Ultimate Kenpo is a Dynamic Blend of
Karate, Kung Fu and Jiujitsu –
One of the “Original” Mixed Martial Arts
Kenpo is a unique system; it is one of the original “Mixed” Martial Arts.
When we say “mixed” martial arts, we are not referring to the widely popular and exciting sport of mixed martial arts, or MMA as it is known. Mixed martial arts is a sport, based on techniques taken from other combat or “martial” sports, like boxing and wrestling, combined with different parts of other martial arts styles. There are weight classes, rules, safety equipment and other things that make it different from the martial arts.
When we say “mixed” martial arts, we are speaking of the blending of martial arts principles and techniques from multiple martial arts styles as it relates to a practical, tactical and classical self defense system. The three major influences of Ultimate Kenpo are karate, kung fu and jujitsu (also spelled jiu-jitsu, or jiujitsu.)
The Karate influence is present in the linear, power oriented techniques; wider, stronger stances and traditional Japanese katas (forms) and training techniques.

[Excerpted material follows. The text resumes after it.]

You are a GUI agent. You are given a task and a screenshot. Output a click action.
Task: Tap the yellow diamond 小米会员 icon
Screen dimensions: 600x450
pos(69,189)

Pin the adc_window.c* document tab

The Kung Fu influence is evident in the circular, blending techniques. Also present are the five animal styles and their unique physical movement characteristics and principles, which allow for adaptation of different body styles in training.

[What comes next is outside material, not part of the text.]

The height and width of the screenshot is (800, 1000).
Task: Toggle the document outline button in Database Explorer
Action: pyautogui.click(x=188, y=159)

Jiujitsu is reflected in the trapping or hand immobilization, joint manipulations and variety of throws and takedowns intertwined throughout our defensive techniques, allowing for smaller opponents to unbalance, control and take down larger opponents.
The “Legendary” Roots of Kempo
The most popular legend regarding Kempo is that it can trace its lineage back to the Shaolin Temple of China. The Shaolin Temple was founded around 527 A.D. and legend has it that a warrior monk from India crossed the mountains of Tibet into China and arrived at the Shaolin Temple.
Here, this monk – named Bodhidharma – is said to have found the monks in such terrible physical condition that he began training them in his warrior ways to improve their physical conditioning and ability to protect themselves.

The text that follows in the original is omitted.